__What is needed__
Rewrite the listing below with every occurrence of "GUI agent" replaced by "interface agent", keeping all other text the same.

(Some records)
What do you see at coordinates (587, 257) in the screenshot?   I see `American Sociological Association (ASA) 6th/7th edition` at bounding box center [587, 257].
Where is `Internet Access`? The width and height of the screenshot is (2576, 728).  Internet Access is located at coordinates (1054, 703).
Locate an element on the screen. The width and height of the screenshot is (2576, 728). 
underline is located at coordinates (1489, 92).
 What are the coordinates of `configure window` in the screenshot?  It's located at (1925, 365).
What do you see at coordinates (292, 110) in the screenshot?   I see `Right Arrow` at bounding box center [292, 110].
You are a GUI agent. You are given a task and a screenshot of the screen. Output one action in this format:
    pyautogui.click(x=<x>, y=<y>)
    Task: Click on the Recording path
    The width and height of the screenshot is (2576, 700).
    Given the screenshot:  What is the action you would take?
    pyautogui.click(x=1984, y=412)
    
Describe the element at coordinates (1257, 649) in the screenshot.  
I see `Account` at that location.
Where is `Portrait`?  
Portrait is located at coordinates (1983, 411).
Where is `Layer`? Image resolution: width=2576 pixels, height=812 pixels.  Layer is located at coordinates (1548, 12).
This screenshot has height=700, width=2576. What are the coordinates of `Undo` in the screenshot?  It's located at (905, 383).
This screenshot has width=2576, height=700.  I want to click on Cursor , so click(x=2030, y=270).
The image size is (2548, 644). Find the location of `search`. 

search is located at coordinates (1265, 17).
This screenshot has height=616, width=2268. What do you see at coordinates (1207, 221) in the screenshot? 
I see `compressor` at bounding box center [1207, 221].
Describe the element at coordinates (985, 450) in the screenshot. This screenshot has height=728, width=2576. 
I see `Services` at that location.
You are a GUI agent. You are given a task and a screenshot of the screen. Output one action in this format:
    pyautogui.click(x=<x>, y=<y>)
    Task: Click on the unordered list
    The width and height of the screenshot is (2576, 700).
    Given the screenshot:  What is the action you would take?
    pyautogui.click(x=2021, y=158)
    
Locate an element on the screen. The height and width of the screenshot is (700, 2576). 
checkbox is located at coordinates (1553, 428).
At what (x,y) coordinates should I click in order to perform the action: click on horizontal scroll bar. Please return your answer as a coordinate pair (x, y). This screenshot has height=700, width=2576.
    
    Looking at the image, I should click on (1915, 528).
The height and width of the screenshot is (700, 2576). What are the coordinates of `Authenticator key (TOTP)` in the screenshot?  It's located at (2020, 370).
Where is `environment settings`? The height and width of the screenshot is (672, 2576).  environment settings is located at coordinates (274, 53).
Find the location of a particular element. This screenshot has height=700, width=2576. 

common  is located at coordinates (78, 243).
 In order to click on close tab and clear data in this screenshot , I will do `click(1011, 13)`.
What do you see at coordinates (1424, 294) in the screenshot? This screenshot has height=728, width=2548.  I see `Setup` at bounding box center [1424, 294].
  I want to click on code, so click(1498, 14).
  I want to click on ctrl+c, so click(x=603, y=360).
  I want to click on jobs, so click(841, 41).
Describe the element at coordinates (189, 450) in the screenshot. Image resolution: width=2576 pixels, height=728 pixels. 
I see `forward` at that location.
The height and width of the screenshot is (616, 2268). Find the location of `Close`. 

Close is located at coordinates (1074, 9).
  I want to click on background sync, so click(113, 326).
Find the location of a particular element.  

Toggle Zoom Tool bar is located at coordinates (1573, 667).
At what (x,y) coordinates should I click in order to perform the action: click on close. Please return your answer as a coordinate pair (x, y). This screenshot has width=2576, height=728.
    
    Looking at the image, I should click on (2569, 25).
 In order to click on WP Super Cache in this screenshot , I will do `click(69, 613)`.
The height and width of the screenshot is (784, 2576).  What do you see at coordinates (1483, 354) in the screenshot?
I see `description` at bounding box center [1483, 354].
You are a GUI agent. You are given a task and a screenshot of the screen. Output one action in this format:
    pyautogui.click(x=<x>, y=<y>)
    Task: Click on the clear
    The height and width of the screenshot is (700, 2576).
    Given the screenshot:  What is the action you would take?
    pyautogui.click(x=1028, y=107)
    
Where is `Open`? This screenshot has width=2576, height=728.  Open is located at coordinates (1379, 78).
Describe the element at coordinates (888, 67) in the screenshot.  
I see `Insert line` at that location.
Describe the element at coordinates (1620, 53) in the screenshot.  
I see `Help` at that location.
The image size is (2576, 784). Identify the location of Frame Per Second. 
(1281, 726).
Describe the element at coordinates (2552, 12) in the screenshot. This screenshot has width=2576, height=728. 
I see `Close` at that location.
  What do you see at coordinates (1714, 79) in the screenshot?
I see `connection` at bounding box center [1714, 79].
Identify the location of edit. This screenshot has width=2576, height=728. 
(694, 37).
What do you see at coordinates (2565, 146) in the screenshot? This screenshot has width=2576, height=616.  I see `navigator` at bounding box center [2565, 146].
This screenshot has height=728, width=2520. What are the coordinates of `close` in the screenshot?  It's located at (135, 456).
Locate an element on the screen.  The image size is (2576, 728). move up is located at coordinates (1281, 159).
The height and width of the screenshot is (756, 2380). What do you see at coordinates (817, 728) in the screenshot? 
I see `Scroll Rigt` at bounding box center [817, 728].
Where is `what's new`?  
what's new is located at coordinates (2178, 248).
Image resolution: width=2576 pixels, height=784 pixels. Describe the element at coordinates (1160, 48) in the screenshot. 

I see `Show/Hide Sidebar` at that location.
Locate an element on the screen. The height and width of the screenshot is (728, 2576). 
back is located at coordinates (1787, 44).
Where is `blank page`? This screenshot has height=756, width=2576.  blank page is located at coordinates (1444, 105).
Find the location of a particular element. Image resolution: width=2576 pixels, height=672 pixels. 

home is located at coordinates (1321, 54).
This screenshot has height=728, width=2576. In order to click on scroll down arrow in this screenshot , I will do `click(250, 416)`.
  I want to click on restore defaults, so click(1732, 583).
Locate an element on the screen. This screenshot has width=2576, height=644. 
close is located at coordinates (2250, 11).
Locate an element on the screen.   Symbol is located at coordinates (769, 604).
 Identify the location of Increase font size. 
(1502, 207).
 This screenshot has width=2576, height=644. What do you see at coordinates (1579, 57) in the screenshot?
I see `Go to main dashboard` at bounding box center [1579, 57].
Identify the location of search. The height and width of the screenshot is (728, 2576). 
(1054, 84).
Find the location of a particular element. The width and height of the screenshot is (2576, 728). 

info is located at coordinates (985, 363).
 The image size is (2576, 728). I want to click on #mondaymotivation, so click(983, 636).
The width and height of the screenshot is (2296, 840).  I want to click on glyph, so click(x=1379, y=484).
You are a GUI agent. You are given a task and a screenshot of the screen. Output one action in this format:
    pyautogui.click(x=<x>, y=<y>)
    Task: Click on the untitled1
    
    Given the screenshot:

__Correct answer__
What do you see at coordinates (587, 257) in the screenshot?   I see `American Sociological Association (ASA) 6th/7th edition` at bounding box center [587, 257].
Where is `Internet Access`? The width and height of the screenshot is (2576, 728).  Internet Access is located at coordinates (1054, 703).
Locate an element on the screen. The width and height of the screenshot is (2576, 728). 
underline is located at coordinates (1489, 92).
 What are the coordinates of `configure window` in the screenshot?  It's located at (1925, 365).
What do you see at coordinates (292, 110) in the screenshot?   I see `Right Arrow` at bounding box center [292, 110].
You are a interface agent. You are given a task and a screenshot of the screen. Output one action in this format:
    pyautogui.click(x=<x>, y=<y>)
    Task: Click on the Recording path
    The width and height of the screenshot is (2576, 700).
    Given the screenshot:  What is the action you would take?
    pyautogui.click(x=1984, y=412)
    
Describe the element at coordinates (1257, 649) in the screenshot.  
I see `Account` at that location.
Where is `Portrait`?  
Portrait is located at coordinates (1983, 411).
Where is `Layer`? Image resolution: width=2576 pixels, height=812 pixels.  Layer is located at coordinates (1548, 12).
This screenshot has height=700, width=2576. What are the coordinates of `Undo` in the screenshot?  It's located at (905, 383).
This screenshot has width=2576, height=700.  I want to click on Cursor , so click(x=2030, y=270).
The image size is (2548, 644). Find the location of `search`. 

search is located at coordinates (1265, 17).
This screenshot has height=616, width=2268. What do you see at coordinates (1207, 221) in the screenshot? 
I see `compressor` at bounding box center [1207, 221].
Describe the element at coordinates (985, 450) in the screenshot. This screenshot has height=728, width=2576. 
I see `Services` at that location.
You are a interface agent. You are given a task and a screenshot of the screen. Output one action in this format:
    pyautogui.click(x=<x>, y=<y>)
    Task: Click on the unordered list
    The width and height of the screenshot is (2576, 700).
    Given the screenshot:  What is the action you would take?
    pyautogui.click(x=2021, y=158)
    
Locate an element on the screen. The height and width of the screenshot is (700, 2576). 
checkbox is located at coordinates (1553, 428).
At what (x,y) coordinates should I click in order to perform the action: click on horizontal scroll bar. Please return your answer as a coordinate pair (x, y). This screenshot has height=700, width=2576.
    
    Looking at the image, I should click on (1915, 528).
The height and width of the screenshot is (700, 2576). What are the coordinates of `Authenticator key (TOTP)` in the screenshot?  It's located at (2020, 370).
Where is `environment settings`? The height and width of the screenshot is (672, 2576).  environment settings is located at coordinates (274, 53).
Find the location of a particular element. This screenshot has height=700, width=2576. 

common  is located at coordinates (78, 243).
 In order to click on close tab and clear data in this screenshot , I will do `click(1011, 13)`.
What do you see at coordinates (1424, 294) in the screenshot? This screenshot has height=728, width=2548.  I see `Setup` at bounding box center [1424, 294].
  I want to click on code, so click(1498, 14).
  I want to click on ctrl+c, so click(x=603, y=360).
  I want to click on jobs, so click(841, 41).
Describe the element at coordinates (189, 450) in the screenshot. Image resolution: width=2576 pixels, height=728 pixels. 
I see `forward` at that location.
The height and width of the screenshot is (616, 2268). Find the location of `Close`. 

Close is located at coordinates (1074, 9).
  I want to click on background sync, so click(113, 326).
Find the location of a particular element.  

Toggle Zoom Tool bar is located at coordinates (1573, 667).
At what (x,y) coordinates should I click in order to perform the action: click on close. Please return your answer as a coordinate pair (x, y). This screenshot has width=2576, height=728.
    
    Looking at the image, I should click on (2569, 25).
 In order to click on WP Super Cache in this screenshot , I will do `click(69, 613)`.
The height and width of the screenshot is (784, 2576).  What do you see at coordinates (1483, 354) in the screenshot?
I see `description` at bounding box center [1483, 354].
You are a interface agent. You are given a task and a screenshot of the screen. Output one action in this format:
    pyautogui.click(x=<x>, y=<y>)
    Task: Click on the clear
    The height and width of the screenshot is (700, 2576).
    Given the screenshot:  What is the action you would take?
    pyautogui.click(x=1028, y=107)
    
Where is `Open`? This screenshot has width=2576, height=728.  Open is located at coordinates (1379, 78).
Describe the element at coordinates (888, 67) in the screenshot.  
I see `Insert line` at that location.
Describe the element at coordinates (1620, 53) in the screenshot.  
I see `Help` at that location.
The image size is (2576, 784). Identify the location of Frame Per Second. 
(1281, 726).
Describe the element at coordinates (2552, 12) in the screenshot. This screenshot has width=2576, height=728. 
I see `Close` at that location.
  What do you see at coordinates (1714, 79) in the screenshot?
I see `connection` at bounding box center [1714, 79].
Identify the location of edit. This screenshot has width=2576, height=728. 
(694, 37).
What do you see at coordinates (2565, 146) in the screenshot? This screenshot has width=2576, height=616.  I see `navigator` at bounding box center [2565, 146].
This screenshot has height=728, width=2520. What are the coordinates of `close` in the screenshot?  It's located at (135, 456).
Locate an element on the screen.  The image size is (2576, 728). move up is located at coordinates (1281, 159).
The height and width of the screenshot is (756, 2380). What do you see at coordinates (817, 728) in the screenshot? 
I see `Scroll Rigt` at bounding box center [817, 728].
Where is `what's new`?  
what's new is located at coordinates (2178, 248).
Image resolution: width=2576 pixels, height=784 pixels. Describe the element at coordinates (1160, 48) in the screenshot. 

I see `Show/Hide Sidebar` at that location.
Locate an element on the screen. The height and width of the screenshot is (728, 2576). 
back is located at coordinates (1787, 44).
Where is `blank page`? This screenshot has height=756, width=2576.  blank page is located at coordinates (1444, 105).
Find the location of a particular element. Image resolution: width=2576 pixels, height=672 pixels. 

home is located at coordinates (1321, 54).
This screenshot has height=728, width=2576. In order to click on scroll down arrow in this screenshot , I will do `click(250, 416)`.
  I want to click on restore defaults, so click(1732, 583).
Locate an element on the screen. This screenshot has width=2576, height=644. 
close is located at coordinates (2250, 11).
Locate an element on the screen.   Symbol is located at coordinates (769, 604).
 Identify the location of Increase font size. 
(1502, 207).
 This screenshot has width=2576, height=644. What do you see at coordinates (1579, 57) in the screenshot?
I see `Go to main dashboard` at bounding box center [1579, 57].
Identify the location of search. The height and width of the screenshot is (728, 2576). 
(1054, 84).
Find the location of a particular element. The width and height of the screenshot is (2576, 728). 

info is located at coordinates (985, 363).
 The image size is (2576, 728). I want to click on #mondaymotivation, so click(983, 636).
The width and height of the screenshot is (2296, 840).  I want to click on glyph, so click(x=1379, y=484).
You are a interface agent. You are given a task and a screenshot of the screen. Output one action in this format:
    pyautogui.click(x=<x>, y=<y>)
    Task: Click on the untitled1
    
    Given the screenshot:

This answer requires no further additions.